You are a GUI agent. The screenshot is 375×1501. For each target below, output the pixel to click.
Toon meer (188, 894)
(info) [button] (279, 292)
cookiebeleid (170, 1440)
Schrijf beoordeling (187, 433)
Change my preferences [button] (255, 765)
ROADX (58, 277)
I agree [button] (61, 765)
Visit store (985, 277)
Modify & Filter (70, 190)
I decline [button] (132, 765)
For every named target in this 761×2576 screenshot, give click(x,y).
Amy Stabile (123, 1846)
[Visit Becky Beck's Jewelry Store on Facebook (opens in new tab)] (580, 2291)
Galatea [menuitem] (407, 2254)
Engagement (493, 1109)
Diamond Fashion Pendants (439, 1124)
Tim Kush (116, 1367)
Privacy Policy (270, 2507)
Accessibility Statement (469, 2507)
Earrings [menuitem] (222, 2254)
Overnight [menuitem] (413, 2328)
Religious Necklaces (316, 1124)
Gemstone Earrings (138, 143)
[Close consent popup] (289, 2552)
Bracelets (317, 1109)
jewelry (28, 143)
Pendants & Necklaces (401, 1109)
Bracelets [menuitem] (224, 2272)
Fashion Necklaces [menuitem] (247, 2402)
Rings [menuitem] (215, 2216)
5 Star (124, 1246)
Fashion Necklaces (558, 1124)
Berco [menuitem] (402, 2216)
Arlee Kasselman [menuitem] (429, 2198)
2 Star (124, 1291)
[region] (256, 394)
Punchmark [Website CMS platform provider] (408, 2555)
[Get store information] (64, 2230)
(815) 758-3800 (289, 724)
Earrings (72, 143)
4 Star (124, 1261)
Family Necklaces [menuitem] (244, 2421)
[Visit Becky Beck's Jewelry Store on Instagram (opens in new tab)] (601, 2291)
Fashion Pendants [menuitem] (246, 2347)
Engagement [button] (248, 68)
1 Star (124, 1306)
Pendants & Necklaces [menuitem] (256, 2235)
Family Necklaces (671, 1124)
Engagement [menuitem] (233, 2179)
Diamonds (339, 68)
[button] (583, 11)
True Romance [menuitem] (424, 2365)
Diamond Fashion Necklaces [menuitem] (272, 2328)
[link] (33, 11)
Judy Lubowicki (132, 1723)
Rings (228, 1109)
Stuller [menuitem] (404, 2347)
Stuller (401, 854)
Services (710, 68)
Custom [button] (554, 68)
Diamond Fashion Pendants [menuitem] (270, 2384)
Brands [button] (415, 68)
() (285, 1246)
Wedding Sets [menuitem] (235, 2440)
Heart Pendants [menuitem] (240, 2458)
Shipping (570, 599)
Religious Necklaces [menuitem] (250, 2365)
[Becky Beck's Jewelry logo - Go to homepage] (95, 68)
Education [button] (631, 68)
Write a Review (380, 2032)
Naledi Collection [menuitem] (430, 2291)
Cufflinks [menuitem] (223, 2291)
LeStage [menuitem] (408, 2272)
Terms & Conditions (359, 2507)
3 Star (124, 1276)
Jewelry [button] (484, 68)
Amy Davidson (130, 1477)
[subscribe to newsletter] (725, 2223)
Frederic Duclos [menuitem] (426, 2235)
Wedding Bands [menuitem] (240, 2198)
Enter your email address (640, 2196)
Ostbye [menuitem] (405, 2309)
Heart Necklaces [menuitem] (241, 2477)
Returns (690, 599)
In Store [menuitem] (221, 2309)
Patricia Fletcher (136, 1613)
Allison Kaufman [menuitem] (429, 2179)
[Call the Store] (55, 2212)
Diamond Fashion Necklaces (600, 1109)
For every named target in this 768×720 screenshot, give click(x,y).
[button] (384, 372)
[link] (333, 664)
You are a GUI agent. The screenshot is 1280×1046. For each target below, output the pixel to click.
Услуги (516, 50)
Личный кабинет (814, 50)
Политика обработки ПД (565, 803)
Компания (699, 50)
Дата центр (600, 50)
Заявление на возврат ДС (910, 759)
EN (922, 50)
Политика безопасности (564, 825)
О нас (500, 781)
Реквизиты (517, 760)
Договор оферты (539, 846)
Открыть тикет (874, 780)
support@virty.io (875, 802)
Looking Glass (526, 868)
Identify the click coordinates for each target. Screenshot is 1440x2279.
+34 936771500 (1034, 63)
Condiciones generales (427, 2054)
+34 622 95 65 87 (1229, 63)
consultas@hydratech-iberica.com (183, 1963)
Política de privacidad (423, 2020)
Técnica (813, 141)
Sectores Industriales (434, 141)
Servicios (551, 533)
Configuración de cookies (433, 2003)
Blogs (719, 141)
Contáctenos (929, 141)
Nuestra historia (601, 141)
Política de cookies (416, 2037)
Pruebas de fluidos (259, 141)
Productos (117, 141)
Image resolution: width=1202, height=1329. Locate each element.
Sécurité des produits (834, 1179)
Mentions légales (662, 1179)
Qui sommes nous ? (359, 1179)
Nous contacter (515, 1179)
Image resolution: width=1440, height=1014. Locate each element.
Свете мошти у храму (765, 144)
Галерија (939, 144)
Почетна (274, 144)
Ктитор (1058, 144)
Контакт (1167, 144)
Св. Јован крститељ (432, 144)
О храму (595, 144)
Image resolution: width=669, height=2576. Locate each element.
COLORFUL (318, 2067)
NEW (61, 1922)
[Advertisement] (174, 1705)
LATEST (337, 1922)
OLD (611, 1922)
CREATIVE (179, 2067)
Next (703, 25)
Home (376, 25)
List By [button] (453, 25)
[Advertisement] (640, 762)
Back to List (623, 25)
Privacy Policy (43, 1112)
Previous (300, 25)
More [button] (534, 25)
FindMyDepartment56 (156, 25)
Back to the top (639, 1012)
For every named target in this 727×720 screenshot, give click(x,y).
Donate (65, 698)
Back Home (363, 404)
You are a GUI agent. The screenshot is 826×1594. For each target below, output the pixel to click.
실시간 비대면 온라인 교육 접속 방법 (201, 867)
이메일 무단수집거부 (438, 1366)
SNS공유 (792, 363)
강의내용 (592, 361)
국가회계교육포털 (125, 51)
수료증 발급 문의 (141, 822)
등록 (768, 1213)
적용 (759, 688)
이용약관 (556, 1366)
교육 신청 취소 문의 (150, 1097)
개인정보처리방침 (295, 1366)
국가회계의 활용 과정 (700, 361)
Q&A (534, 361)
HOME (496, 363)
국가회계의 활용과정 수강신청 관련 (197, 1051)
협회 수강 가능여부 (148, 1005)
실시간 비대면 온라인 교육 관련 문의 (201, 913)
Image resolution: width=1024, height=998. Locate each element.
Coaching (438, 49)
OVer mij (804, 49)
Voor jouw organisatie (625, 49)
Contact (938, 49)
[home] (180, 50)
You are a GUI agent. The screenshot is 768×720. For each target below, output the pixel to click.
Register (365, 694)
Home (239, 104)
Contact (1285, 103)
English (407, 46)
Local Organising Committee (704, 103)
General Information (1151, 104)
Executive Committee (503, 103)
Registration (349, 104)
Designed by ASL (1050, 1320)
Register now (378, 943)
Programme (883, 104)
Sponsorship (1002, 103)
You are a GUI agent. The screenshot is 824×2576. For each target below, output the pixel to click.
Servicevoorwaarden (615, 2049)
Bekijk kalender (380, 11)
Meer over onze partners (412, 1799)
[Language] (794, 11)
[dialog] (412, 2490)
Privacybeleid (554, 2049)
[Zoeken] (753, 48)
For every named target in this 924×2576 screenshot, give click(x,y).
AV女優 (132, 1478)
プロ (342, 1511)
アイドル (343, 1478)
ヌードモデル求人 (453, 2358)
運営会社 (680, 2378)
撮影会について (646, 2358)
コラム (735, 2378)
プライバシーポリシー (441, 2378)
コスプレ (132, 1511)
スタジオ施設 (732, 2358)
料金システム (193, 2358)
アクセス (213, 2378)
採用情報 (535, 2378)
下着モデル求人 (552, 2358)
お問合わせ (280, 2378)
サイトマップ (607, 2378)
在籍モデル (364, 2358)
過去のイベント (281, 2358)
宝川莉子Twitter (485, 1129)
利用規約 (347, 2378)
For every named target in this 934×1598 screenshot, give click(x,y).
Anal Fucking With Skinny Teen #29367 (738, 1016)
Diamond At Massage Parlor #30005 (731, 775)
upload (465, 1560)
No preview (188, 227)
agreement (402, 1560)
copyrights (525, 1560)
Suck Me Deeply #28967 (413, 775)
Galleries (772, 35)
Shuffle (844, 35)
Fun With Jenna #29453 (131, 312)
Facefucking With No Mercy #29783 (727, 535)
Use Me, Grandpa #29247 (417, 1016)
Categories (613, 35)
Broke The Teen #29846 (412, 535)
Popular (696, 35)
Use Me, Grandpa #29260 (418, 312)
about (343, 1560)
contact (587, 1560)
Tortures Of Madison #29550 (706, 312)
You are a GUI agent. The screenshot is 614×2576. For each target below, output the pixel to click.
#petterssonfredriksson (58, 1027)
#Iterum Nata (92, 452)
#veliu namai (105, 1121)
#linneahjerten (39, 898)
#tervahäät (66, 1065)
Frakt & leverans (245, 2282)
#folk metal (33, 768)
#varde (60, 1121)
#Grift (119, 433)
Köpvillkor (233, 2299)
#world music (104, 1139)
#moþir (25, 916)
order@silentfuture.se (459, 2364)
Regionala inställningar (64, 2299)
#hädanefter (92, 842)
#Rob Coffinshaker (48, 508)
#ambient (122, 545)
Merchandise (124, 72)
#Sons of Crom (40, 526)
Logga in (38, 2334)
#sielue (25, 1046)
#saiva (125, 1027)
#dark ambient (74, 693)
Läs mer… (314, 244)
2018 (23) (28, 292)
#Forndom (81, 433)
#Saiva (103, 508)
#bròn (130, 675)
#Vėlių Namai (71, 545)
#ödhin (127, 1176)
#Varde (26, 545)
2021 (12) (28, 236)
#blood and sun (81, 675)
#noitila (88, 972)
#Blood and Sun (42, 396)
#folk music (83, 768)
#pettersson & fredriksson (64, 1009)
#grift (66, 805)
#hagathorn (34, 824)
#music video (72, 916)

------

*AIM*:
Write out the data word for word, from the line containing "Qui sommes nous ? (359, 1179)" down to the line containing "실시간 비대면 온라인 교육 접속 방법 (201, 867)", with both of those lines included.

*RESULT BELOW*:
Qui sommes nous ? (359, 1179)
Nous contacter (515, 1179)
Image resolution: width=1440, height=1014. Locate each element.
Свете мошти у храму (765, 144)
Галерија (939, 144)
Почетна (274, 144)
Ктитор (1058, 144)
Контакт (1167, 144)
Св. Јован крститељ (432, 144)
О храму (595, 144)
Image resolution: width=669, height=2576. Locate each element.
COLORFUL (318, 2067)
NEW (61, 1922)
[Advertisement] (174, 1705)
LATEST (337, 1922)
OLD (611, 1922)
CREATIVE (179, 2067)
Next (703, 25)
Home (376, 25)
List By [button] (453, 25)
[Advertisement] (640, 762)
Back to List (623, 25)
Privacy Policy (43, 1112)
Previous (300, 25)
More [button] (534, 25)
FindMyDepartment56 (156, 25)
Back to the top (639, 1012)
For every named target in this 727×720 screenshot, give click(x,y).
Donate (65, 698)
Back Home (363, 404)
You are a GUI agent. The screenshot is 826×1594. For each target below, output the pixel to click.
실시간 비대면 온라인 교육 접속 방법 (201, 867)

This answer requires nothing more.